(Saved entries)

★ ★ ★

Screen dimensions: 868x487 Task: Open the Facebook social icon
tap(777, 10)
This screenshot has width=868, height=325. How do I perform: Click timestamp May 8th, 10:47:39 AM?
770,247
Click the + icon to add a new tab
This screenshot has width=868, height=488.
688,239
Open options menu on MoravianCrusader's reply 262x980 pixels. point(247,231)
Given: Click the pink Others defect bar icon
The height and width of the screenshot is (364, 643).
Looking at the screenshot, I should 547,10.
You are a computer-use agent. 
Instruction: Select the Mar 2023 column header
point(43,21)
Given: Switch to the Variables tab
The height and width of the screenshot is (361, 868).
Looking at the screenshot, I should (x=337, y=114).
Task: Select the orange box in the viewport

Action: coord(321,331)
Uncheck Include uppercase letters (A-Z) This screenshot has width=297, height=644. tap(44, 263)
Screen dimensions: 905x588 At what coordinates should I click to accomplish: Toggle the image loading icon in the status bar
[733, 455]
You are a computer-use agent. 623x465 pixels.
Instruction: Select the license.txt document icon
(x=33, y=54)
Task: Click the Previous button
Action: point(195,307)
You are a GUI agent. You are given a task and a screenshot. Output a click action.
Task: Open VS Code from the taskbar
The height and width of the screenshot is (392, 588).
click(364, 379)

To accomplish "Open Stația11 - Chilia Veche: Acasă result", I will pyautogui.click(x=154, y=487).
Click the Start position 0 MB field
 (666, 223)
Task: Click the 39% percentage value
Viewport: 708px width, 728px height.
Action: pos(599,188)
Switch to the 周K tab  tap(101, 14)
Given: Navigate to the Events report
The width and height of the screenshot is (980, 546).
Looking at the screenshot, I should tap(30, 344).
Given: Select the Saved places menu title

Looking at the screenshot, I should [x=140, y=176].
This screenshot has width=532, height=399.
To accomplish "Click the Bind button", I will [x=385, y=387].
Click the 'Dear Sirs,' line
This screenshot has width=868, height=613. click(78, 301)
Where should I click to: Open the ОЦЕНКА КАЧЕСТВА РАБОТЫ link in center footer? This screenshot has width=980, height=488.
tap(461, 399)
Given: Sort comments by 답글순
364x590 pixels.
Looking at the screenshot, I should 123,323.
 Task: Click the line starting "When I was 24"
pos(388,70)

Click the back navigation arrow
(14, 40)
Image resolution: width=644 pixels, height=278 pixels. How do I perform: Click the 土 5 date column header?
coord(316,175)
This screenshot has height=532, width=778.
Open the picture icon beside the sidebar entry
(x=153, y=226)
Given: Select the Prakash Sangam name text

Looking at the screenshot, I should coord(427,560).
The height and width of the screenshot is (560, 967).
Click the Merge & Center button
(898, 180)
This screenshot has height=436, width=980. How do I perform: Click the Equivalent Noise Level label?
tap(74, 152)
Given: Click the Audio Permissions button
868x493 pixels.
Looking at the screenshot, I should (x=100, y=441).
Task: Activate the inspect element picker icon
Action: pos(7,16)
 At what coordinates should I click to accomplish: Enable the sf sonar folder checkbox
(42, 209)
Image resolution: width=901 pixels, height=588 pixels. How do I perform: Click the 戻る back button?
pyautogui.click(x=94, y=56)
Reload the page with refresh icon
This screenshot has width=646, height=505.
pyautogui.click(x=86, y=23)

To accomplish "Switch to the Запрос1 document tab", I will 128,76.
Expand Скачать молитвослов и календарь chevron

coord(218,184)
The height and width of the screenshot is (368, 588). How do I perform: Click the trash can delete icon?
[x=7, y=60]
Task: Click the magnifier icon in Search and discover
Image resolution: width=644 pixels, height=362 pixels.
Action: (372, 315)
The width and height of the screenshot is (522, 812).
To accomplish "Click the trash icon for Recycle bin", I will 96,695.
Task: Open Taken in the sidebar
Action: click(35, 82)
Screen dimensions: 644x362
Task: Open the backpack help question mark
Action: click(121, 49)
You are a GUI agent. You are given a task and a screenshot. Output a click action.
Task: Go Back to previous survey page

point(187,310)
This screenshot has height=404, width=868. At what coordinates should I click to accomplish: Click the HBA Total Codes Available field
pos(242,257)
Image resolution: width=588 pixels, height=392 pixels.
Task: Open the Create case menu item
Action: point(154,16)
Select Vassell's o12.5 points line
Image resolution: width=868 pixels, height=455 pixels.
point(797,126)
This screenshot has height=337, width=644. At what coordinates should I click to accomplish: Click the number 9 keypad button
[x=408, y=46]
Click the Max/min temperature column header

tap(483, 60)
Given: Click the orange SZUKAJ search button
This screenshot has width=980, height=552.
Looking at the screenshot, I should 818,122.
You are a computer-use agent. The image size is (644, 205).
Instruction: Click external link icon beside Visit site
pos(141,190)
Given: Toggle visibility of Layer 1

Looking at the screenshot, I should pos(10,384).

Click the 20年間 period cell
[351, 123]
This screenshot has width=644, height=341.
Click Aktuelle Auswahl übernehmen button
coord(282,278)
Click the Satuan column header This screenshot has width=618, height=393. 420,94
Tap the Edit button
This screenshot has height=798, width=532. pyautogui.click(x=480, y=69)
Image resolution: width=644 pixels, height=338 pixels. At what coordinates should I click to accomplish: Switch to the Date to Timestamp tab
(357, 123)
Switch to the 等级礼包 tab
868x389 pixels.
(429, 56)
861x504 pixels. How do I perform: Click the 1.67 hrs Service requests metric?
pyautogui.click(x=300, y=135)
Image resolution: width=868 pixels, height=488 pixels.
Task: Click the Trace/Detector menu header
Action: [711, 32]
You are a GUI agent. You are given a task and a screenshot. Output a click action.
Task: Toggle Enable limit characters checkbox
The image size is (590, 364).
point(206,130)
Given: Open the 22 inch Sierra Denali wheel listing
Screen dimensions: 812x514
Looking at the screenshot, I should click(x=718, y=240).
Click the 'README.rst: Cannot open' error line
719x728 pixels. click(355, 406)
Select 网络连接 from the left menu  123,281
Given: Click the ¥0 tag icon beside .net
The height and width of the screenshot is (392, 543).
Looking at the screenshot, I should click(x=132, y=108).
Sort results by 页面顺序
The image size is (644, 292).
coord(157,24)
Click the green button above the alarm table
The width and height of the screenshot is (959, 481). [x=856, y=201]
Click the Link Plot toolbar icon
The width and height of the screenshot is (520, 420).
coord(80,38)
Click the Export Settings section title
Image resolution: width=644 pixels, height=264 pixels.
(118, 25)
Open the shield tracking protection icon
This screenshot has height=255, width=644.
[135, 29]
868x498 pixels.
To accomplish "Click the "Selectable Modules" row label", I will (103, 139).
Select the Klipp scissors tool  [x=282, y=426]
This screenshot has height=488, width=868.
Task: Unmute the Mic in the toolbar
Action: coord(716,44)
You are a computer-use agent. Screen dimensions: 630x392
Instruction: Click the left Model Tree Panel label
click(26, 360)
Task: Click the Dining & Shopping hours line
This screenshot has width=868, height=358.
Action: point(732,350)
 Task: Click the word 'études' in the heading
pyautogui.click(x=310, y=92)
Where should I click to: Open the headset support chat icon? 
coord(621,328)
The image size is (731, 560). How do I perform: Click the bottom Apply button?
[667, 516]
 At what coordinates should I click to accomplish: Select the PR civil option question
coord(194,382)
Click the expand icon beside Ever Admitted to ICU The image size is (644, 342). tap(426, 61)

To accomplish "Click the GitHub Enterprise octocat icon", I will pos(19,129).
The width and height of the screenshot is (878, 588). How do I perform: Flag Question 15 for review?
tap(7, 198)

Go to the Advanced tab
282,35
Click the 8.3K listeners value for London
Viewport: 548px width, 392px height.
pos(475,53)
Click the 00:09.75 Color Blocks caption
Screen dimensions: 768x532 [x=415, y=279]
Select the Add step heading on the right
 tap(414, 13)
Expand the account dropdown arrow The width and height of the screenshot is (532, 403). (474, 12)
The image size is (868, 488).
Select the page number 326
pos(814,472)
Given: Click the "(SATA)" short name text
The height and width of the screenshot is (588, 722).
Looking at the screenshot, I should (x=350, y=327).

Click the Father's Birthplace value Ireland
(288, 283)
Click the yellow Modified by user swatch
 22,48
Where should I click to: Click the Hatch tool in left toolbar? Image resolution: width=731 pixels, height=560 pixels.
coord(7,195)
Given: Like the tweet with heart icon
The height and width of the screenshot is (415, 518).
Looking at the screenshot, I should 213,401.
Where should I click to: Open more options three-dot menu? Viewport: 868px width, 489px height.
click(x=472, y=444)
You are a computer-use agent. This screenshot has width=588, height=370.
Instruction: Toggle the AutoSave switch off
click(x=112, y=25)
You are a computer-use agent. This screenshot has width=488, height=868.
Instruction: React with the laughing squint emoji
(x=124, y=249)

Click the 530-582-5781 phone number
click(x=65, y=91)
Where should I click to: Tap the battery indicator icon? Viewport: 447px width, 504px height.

★ ★ ★

→ Problem to work on:
Please reproduce, exactly as written, the lines of the records from the first line through the one containing "Uncheck Include uppercase".

→ Answer to the exercise:
Screen dimensions: 868x487 Task: Open the Facebook social icon
tap(777, 10)
This screenshot has width=868, height=325. How do I perform: Click timestamp May 8th, 10:47:39 AM?
770,247
Click the + icon to add a new tab
This screenshot has width=868, height=488.
688,239
Open options menu on MoravianCrusader's reply 262x980 pixels. point(247,231)
Given: Click the pink Others defect bar icon
The height and width of the screenshot is (364, 643).
Looking at the screenshot, I should 547,10.
You are a computer-use agent. 
Instruction: Select the Mar 2023 column header
point(43,21)
Given: Switch to the Variables tab
The height and width of the screenshot is (361, 868).
Looking at the screenshot, I should (x=337, y=114).
Task: Select the orange box in the viewport

Action: coord(321,331)
Uncheck Include uppercase letters (A-Z) This screenshot has width=297, height=644. tap(44, 263)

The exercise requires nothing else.